The following was edited by Columbia Missourian Higher Education editor Gordon Dickson. Click on the link to reach the original article.
As COVID-19 cases decline and many Missourians contemplate when it will be possible to return to a life completely without masks, some MU faculty members still want more COVID-19 protection measures on campus.
Martha Kelly, secretary of MU’s chapter of the American Association of University Professors, blamed Missouri state leaders for politicizing the pandemic and pressuring the UM System Board of Curators to follow suit. The Board of Curators is the governing body for all four University of Missouri campuses.
“The campus policy around COVID is ... directly due to the politicization of COVID in this state, and I think a lot of the frustration of faculty is that part of a curator’s job is to protect us ... from political manipulation,” said Kelly, who also is an associate professor.
“I would like to see our president and our chancellor and our curators empower our campus to make decisions that it needs to make,” she said.
MU’s temporary mask mandate expired Oct. 15, creating confusion among some faculty and students. The city of Columbia allowed its wider mask mandate to expire on the same day.
“I would like (it) if we still had the mandate,” MU professor and Faculty Council Chair Kathleen Trauth said at the time. “It keeps us protected, but I can see the other perspective.”
In January, as the highly contagious COVID-19 omicron variant was spreading, UM System President Mun Choi requested that the curators implement a two-week mask mandate in public facilities such as classrooms and laboratories where social distancing was not possible.
However, the request was denied by a vote of 3-6. A second proposal that would have limited the mandates to classrooms and laboratories only was also denied, this time by a vote of 2-7.
Currently, there are few mask mandates or vaccine mandates on campus, although some workers at MU Health Care and in other clinical positions are required to cover their faces.
MU spokesperson Christian Basi said it’s important to note that the administration’s preventive measures have worked.
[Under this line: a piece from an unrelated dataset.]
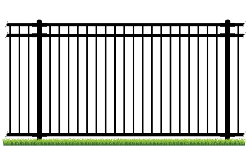Click the right fence post

click(228, 83)
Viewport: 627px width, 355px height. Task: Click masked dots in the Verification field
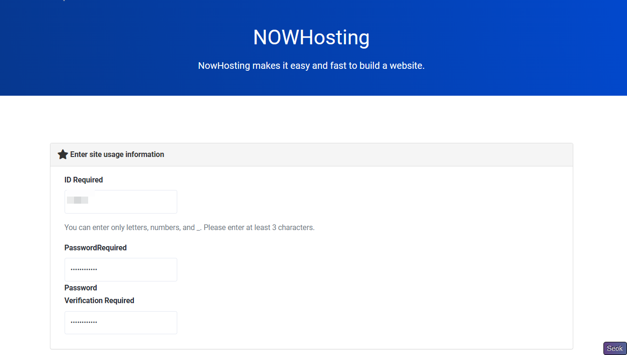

MU has had only had six new COVID-19 cases reported in the past seven days, Basi said Tuesday.
‘Serious health concerns’
While professors are allowed to encourage their students to wear masks, requiring them is expressly forbidden, something that concerns Kelly because she knows immunocompromised faculty members who want masks worn indoors.
“I know that I have colleagues who have serious health concerns who are not allowed to ensure that their students wear masks in class,” Kelly said. “You know, I think there are faculty who have legitimate concerns and are not allowed to take measures to keep themselves and their families safe.”